Chorni Klobuky (Russian: Чёрные Клобуки; Ukrainian: Чорні клобуки; Turkic: Karakalpak or Qaraqalpaq) was a generic name[1] for a group of semi-nomadic Turkic or Turkic-speaking tribes of Berendei, Torkils, Kovui of Chernihiv, Pechenegs, and others[2] that at the end of 11th century settled on the southern frontier of Kiev and Pereyaslav principalities along the Ros River valley.[2][3] They are first mentioned in the Kiev Chronicles of 1146.[4]

In the 12th century many of these tribes became sedentary[2] and town-based (within modern Cherkasy and southern Kiev oblasts). Their main city was Torchesk (next to the modern city of Kaharlyk).[4] They also were used by Ruthenian princes for the defense of their southern borders against Cumans[2] and took part in a political life of Ruthenia.[2] After the Mongol invasion they were partially assimilated by neighboring people[2] and partially deported by the Golden Horde rulers such as Uzbeg Khan (between 1340-1390) to the Central Asia.[2][5]

Their name means "Black Hats" or "Black Hoods", and in Turkic languages it is "Karakalpak"; presumably this refers to their national costume. It is unclear whether the Chornyi Klobuki are related to the Karakalpaks of today.[6]

In the Moscow Chronicle collection of the 15th century under the year 1152 it explains that all Chorni Klobuky were called Circassians as they arrived from the north Caucasus.[1]

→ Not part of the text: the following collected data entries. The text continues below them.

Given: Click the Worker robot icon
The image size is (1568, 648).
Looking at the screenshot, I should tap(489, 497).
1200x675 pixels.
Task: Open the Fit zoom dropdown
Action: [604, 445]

Klym Polishchuk's short story “God of Chorni Klobuky” is based on a Ukrainian legend. The story comprises Treasure of the Ages: Ukrainian Legends [Skarby vikiv: Ukrainski Lehendy].[7]

See also[edit]


  1. ^ a b Chorni Klobuky in the Cossack dictionary-handbook
  2. ^ a b c d e f g Chorni Klobuky in the Small dictionary of History of Ukraine
  3. ^ Chorni Klobuky in the Great Soviet Encyclopedia
  4. ^ a b Chorni Klobuky in the Encyclopedia of History of Ukraine
  5. ^ Antique root of sharovary. Ukrayinska Pravda. 5 February 2013
  6. ^ David Nicolle, Angus McBride (2001), Armies of Medieval Russia, Osprey Publishing, ISBN 978-1-85532-848-8, ISBN 1855328488
  7. ^ Polishchuk, K. 2015, Treasure of the Ages: Ukrainian Legends, Sova Books, Sydney (Engl. transl.) (original work was published in 1921)

External links[edit]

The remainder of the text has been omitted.